## Task directions
Return the lines from the start of the data items through the line that contains "click(x=82, y=153)", including both ends. Leave the pictures out of your answer.

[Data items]

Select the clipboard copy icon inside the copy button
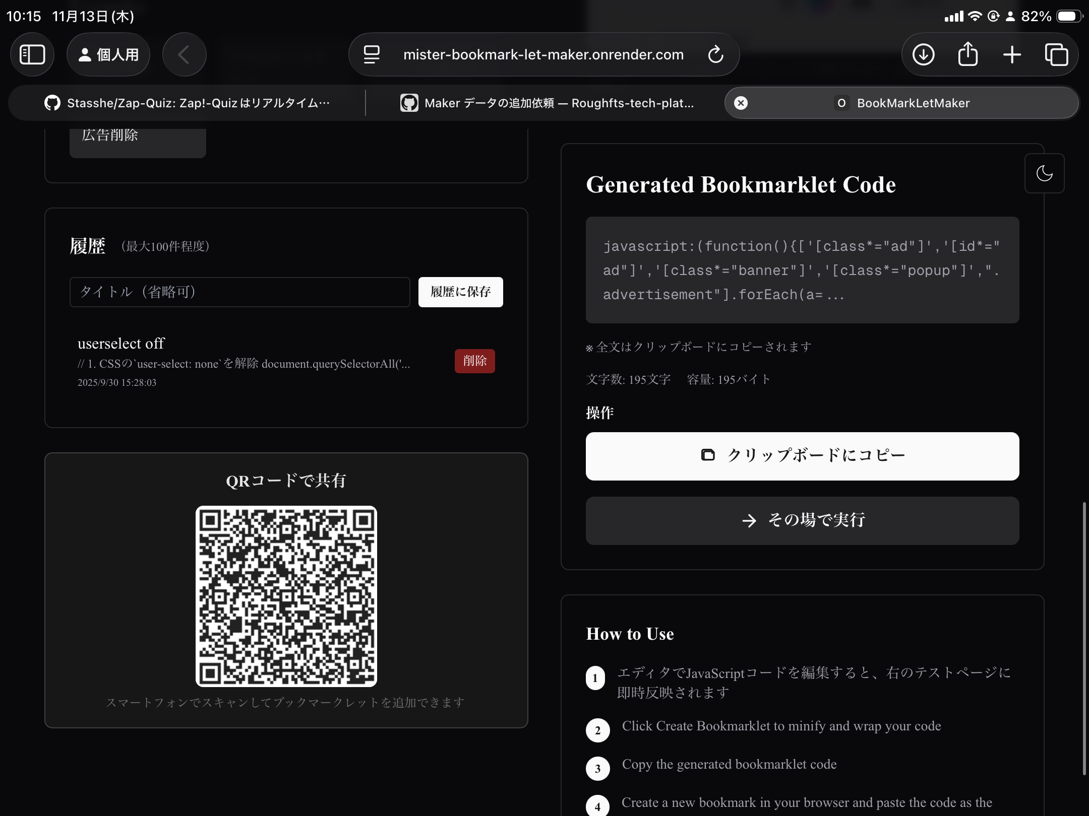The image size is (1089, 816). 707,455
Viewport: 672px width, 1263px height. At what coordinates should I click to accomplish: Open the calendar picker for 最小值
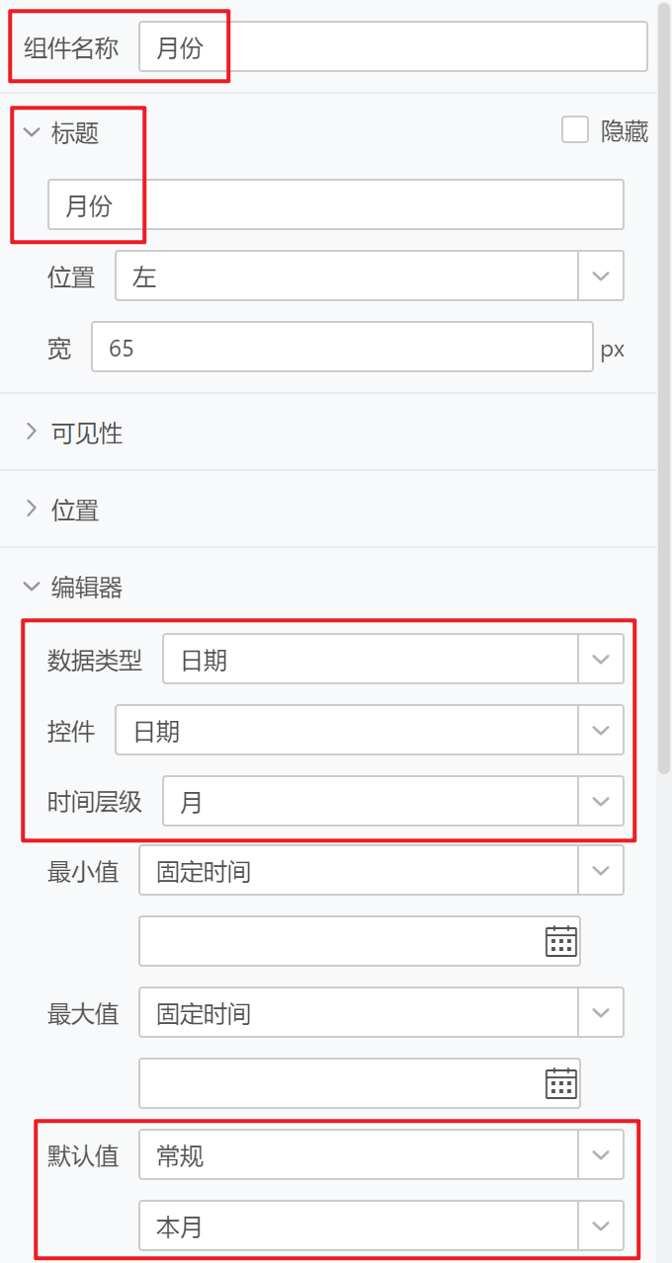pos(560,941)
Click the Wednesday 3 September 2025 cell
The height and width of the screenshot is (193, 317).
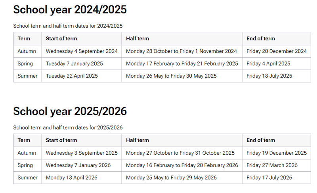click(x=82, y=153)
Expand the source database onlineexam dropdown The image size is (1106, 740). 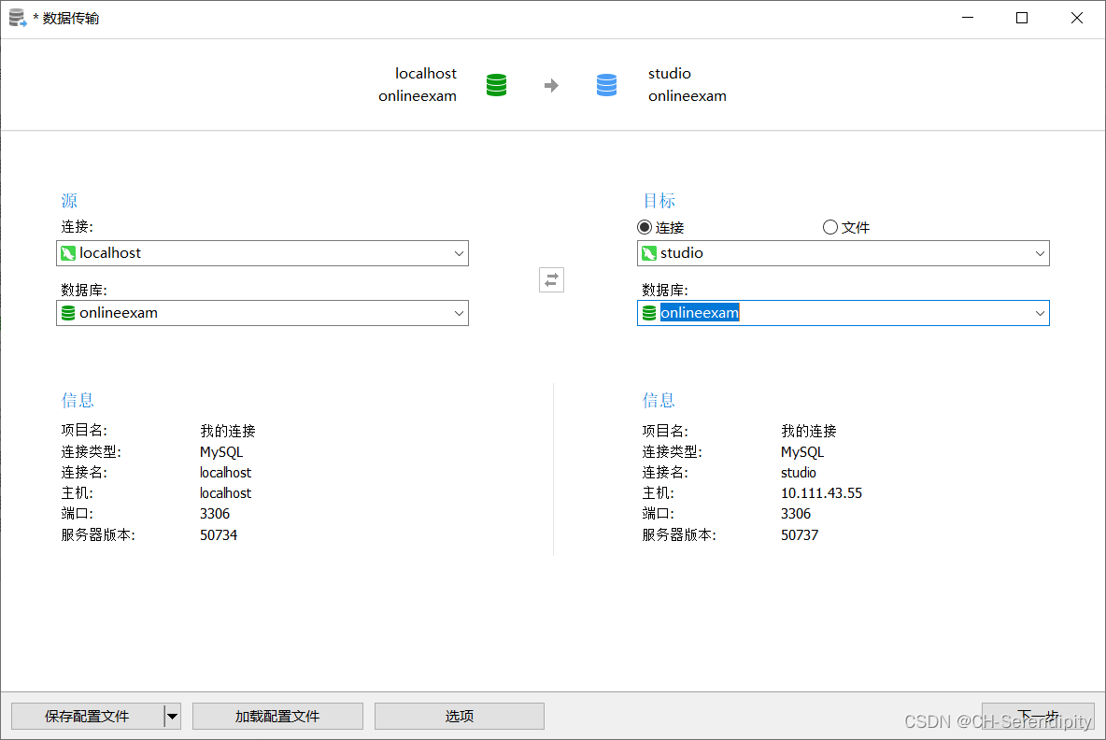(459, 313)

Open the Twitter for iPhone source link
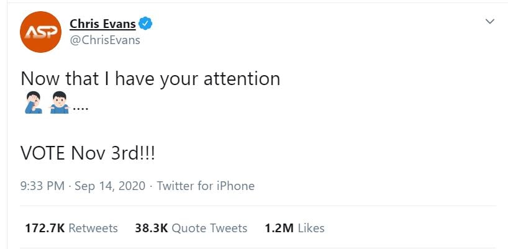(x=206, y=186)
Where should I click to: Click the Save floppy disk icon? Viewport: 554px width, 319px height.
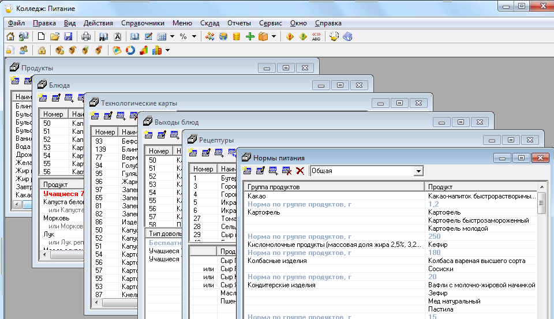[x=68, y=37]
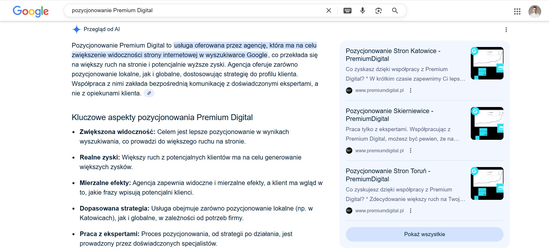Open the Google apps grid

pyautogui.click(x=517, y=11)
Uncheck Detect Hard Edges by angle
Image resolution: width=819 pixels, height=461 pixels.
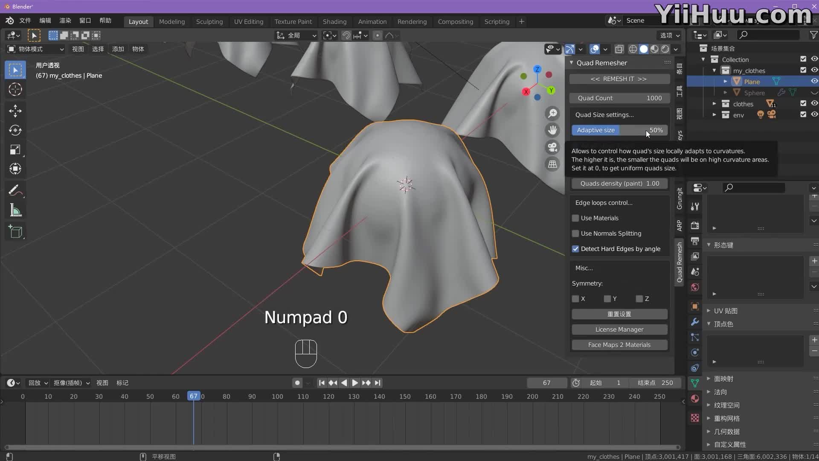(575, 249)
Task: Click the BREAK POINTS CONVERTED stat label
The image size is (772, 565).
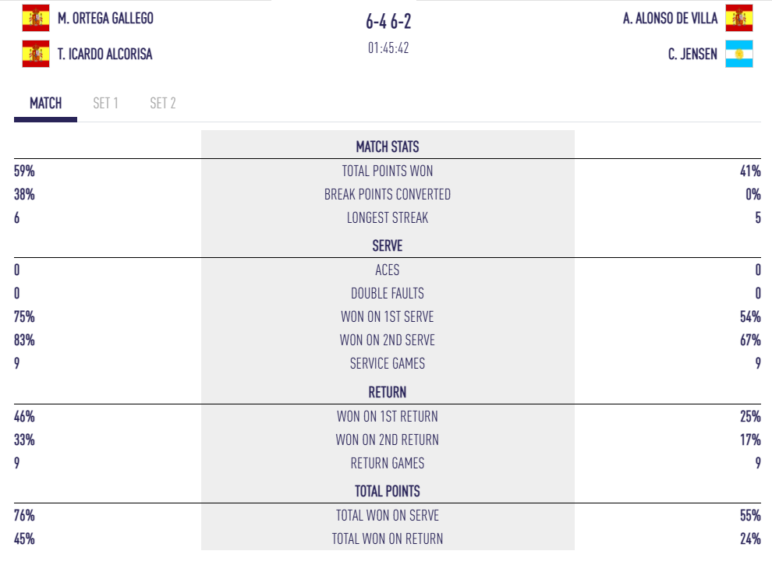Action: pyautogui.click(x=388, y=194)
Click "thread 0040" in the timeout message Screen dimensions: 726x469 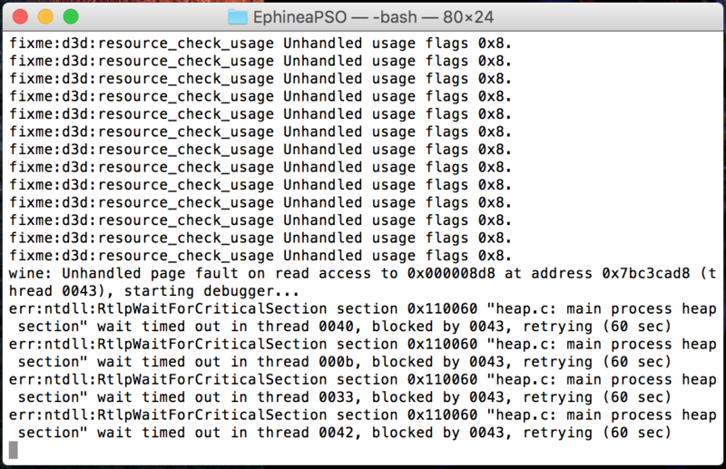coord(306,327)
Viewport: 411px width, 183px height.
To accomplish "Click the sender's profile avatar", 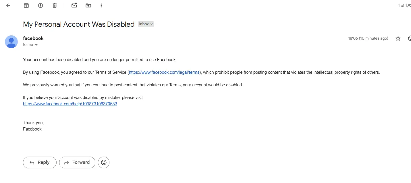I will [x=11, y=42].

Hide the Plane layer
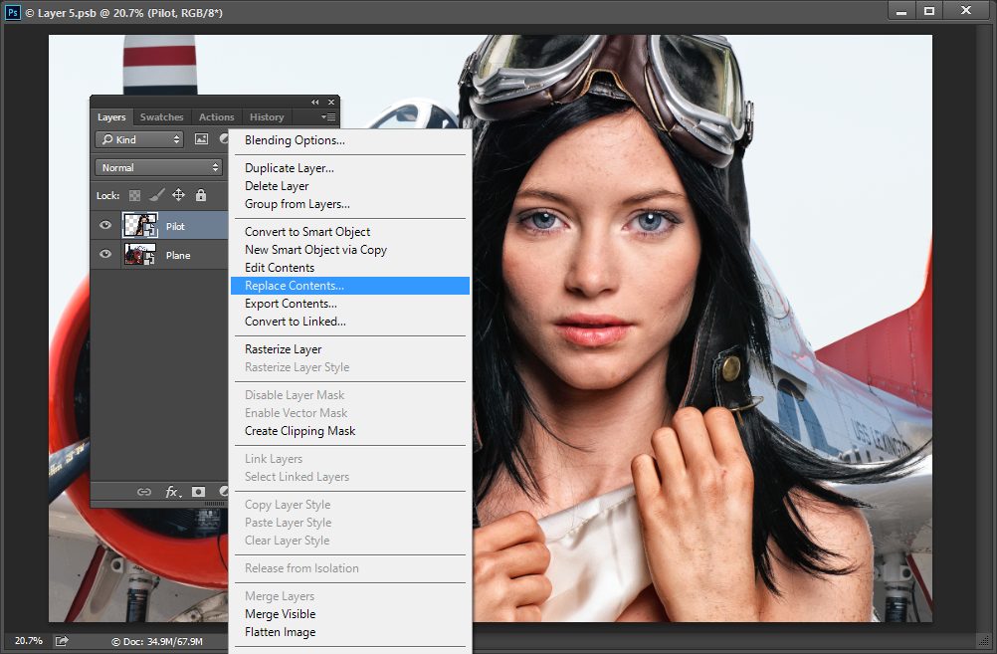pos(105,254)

## The result
Select the clipboard copy icon inside the copy button
The image size is (1089, 816). 707,455
Viewport: 672px width, 1263px height. At what coordinates should I click to accomplish: Open the calendar picker for 最小值
pos(560,941)
Click the Wednesday 3 September 2025 cell
The height and width of the screenshot is (193, 317).
click(x=82, y=153)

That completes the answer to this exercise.